Q. I live in coastal SC. January 8, 2017 is the three-month anniversary of Hurricane Matthew which caused extensive wind and flood damage. On October 10, 2016, the community association hired restoration company was on site demolishing and removing drywall, appliances, insulation, furniture from 32 townhomes and condos. Approximately ten 8x12 foot piles of damaged property were hauled to a landfill. WMC, LLC changed managers three times in these three months. We have received 4 or 5 letters requesting patience. We have not received a construction start date, information on what buildings will be repaired, order of repair, the construction companies, cost, or timeframe. I was advised to find an aggressive SC flood insurance and homeowners association attorney. We are running out of "loss of use" paying for a rental home. Please advise.
A. Thank you for your question. I am not sure if you are an owner in a condominium association or if the units where you live are a homeowners association where the units are titled as fee simple ownership. How the units are owned (titled) could make a big difference in the insurance adjustment process. For the purpose of this answer I will assume you are a condominium association. So let's get started. First and foremost someone in the association should take charge of the claim process to find out what policies are in force, such as wind coverage and/or flood coverage. A line of communication to all the owners needs to be set up so everyone knows what is going on, as well as the establishment of a global recovery plan. I have seen dedicated internet sites set up so thoughts, questions, and concerns of neighbors can be shared and addressed. Communication is a vital element in any disaster recovery effort.

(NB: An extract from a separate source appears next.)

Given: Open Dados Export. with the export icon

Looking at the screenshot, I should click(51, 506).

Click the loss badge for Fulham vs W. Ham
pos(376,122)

As to the claim process, if both perils (wind and flood) damaged the property, then the adjustment process will likely become problematic in that agreements will need to be reached as to what peril caused what damage. If flood is involved and there is flood coverage, the good news is that flood will pay for all building damages without regard to unit owners' property versus the master association's property as it relates to the building damage. Building damage caused by flood that is covered property will be paid for by flood. Not knowing the site conditions, you may have issues of what came first, the wind or the flood. But remember, with the National Flood Insurance Program, the community will still have policy issues to deal with such as exclusions, coinsurance and a whole host of other policy terms and conditions FEMA has imposed in the NFIP program.
Having handled many communal claims involving condos as well as homeowner associations where two perils caused damaged with different policy terms and conditions, your community will definitely need professional help in sorting out all the issues.

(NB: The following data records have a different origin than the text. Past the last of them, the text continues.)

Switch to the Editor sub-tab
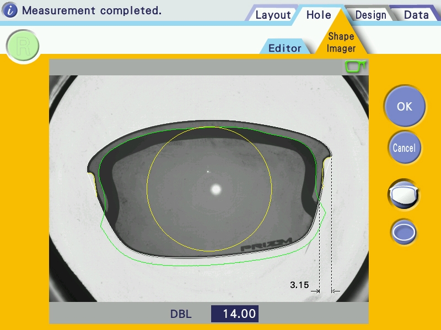 [x=284, y=48]
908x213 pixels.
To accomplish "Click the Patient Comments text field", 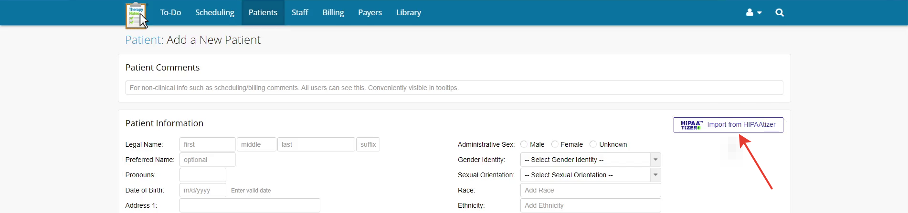I will click(454, 88).
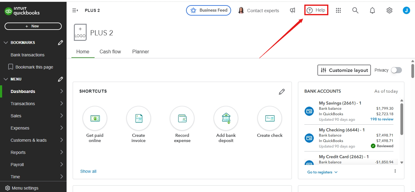Click the Add bank deposit icon
This screenshot has height=192, width=415.
[226, 118]
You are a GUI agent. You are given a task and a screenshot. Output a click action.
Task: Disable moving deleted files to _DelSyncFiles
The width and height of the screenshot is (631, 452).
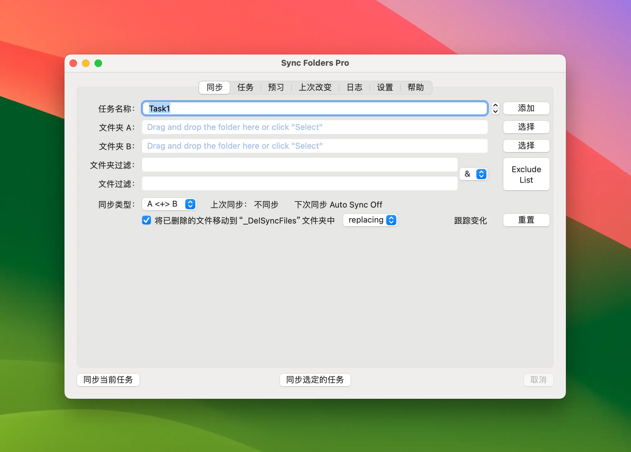[146, 220]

Knowing the myriad of issues with your type of loss, I think the first order of business for your attorney would be to seek out several licensed and experienced public adjusting firms that would acts as your representative in what will likely be a complex and difficult recovery process just on the claim side. Have them give you a proposal on what they would do given your facts as well as a fee proposal.
I do not recommend you proceed on with a contractor at this point beyond basic emergency services until you have detailed scope of losses that are prepared based on the damages and the policy terms and conditions. Any contracts proposed by a contractor should be carefully reviewed by the association's general legal counsel. In my view, it is always best to reach a settlement with the insurance carrier(s) first and then ask several contractors to bid on the work as outlined in a detailed scope of loss. Do not share your insurance settlement amount with them but instead request competitive bids.
Having professional help in this type of claim environment is well worth the fee that an honest, reputable experienced public adjuster may charge.